▶ **TASK DETAILS**:
Exactly the lines from the one with "Image resolution: width=753" through the final line of the listing below should appear in the answer, and no others.

──────── ENTRIES PROVIDED

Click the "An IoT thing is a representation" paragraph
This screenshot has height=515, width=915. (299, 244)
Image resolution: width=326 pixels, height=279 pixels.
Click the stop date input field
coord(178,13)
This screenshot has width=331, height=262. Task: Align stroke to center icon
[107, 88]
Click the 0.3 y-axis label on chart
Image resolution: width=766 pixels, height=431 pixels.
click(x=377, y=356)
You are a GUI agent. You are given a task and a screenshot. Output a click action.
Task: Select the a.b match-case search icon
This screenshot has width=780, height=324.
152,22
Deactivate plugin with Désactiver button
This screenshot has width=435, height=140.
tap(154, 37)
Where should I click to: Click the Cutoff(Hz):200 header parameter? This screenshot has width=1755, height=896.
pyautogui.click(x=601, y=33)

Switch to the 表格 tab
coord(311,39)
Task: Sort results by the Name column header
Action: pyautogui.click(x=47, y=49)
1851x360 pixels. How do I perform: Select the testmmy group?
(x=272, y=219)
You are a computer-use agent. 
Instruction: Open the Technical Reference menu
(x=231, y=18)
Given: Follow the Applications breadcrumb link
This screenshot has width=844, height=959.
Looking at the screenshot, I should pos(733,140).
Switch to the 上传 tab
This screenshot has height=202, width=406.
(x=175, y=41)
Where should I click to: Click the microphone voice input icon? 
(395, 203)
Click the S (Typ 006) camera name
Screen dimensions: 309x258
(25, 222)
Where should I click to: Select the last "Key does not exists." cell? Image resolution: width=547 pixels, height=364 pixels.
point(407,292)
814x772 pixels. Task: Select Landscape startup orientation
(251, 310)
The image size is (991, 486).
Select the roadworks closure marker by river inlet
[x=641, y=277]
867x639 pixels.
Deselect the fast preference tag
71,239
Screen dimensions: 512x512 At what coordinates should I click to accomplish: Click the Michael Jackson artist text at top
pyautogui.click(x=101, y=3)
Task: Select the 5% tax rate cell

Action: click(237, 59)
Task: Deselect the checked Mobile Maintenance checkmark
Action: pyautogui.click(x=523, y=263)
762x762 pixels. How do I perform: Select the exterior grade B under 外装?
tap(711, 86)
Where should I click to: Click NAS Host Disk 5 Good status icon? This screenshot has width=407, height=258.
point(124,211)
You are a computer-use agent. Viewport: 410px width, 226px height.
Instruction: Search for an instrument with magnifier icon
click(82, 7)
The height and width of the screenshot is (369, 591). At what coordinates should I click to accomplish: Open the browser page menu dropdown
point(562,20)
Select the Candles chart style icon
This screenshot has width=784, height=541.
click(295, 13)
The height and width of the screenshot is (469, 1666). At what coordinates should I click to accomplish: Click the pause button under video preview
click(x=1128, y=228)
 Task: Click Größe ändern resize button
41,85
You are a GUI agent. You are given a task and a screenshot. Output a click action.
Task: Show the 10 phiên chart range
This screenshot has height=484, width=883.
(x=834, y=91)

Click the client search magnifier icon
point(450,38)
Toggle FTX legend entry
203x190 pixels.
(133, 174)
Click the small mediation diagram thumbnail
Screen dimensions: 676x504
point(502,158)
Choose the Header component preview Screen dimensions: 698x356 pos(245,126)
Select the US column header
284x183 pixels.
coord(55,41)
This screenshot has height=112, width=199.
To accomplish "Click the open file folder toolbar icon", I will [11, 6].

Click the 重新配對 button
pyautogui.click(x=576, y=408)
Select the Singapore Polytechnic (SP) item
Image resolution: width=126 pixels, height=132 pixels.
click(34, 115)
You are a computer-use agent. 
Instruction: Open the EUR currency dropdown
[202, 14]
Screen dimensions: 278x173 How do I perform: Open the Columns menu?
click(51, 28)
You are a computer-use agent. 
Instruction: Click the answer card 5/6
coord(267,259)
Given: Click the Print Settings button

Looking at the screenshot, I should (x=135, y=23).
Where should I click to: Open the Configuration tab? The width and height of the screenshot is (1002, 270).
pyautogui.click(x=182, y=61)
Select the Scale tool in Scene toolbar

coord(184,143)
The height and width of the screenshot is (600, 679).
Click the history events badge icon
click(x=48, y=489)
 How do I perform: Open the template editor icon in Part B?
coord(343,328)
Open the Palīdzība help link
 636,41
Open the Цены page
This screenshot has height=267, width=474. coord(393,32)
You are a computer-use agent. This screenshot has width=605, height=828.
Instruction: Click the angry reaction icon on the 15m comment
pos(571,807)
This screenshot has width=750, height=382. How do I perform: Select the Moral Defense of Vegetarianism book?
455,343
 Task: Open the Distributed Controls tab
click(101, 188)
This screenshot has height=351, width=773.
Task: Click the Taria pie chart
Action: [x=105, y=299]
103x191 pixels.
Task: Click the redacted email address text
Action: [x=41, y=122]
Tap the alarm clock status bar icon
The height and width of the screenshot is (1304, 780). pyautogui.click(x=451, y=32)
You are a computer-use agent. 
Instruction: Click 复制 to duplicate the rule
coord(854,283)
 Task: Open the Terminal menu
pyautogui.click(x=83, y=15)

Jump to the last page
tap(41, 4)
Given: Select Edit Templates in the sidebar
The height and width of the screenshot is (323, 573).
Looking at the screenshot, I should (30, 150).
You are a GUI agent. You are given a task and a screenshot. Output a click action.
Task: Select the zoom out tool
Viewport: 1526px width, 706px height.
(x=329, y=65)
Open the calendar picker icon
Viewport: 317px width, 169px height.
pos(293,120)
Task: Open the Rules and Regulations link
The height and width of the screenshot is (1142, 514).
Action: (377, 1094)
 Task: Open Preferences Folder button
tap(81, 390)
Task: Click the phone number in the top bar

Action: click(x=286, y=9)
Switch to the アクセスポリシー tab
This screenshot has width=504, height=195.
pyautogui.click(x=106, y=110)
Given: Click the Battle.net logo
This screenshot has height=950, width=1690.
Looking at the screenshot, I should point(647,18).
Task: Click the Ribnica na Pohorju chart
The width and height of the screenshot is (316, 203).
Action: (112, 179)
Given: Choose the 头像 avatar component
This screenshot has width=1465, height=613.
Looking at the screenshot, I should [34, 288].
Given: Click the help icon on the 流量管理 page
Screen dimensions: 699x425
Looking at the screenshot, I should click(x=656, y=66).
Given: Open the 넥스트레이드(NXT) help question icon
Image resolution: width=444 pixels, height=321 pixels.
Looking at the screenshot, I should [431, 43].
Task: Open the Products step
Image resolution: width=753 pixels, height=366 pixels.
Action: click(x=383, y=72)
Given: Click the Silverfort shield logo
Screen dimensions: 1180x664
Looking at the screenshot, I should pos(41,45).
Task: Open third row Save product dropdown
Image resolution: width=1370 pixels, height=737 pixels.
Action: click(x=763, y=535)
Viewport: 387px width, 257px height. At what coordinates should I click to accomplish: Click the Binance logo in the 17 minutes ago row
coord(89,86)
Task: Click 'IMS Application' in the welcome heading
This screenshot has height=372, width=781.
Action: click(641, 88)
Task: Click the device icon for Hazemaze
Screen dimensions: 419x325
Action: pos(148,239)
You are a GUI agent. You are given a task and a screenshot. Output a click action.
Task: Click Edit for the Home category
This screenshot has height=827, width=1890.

────────────────

▶ **WRITTEN REPLY**:
Image resolution: width=753 pixels, height=366 pixels.
Action: click(x=383, y=72)
Given: Click the Silverfort shield logo
Screen dimensions: 1180x664
Looking at the screenshot, I should pos(41,45).
Task: Open third row Save product dropdown
Image resolution: width=1370 pixels, height=737 pixels.
Action: click(x=763, y=535)
Viewport: 387px width, 257px height. At what coordinates should I click to accomplish: Click the Binance logo in the 17 minutes ago row
coord(89,86)
Task: Click 'IMS Application' in the welcome heading
This screenshot has height=372, width=781.
Action: click(641, 88)
Task: Click the device icon for Hazemaze
Screen dimensions: 419x325
Action: pos(148,239)
You are a GUI agent. You are given a task and a screenshot. Output a click action.
Task: Click Edit for the Home category
This screenshot has height=827, width=1890.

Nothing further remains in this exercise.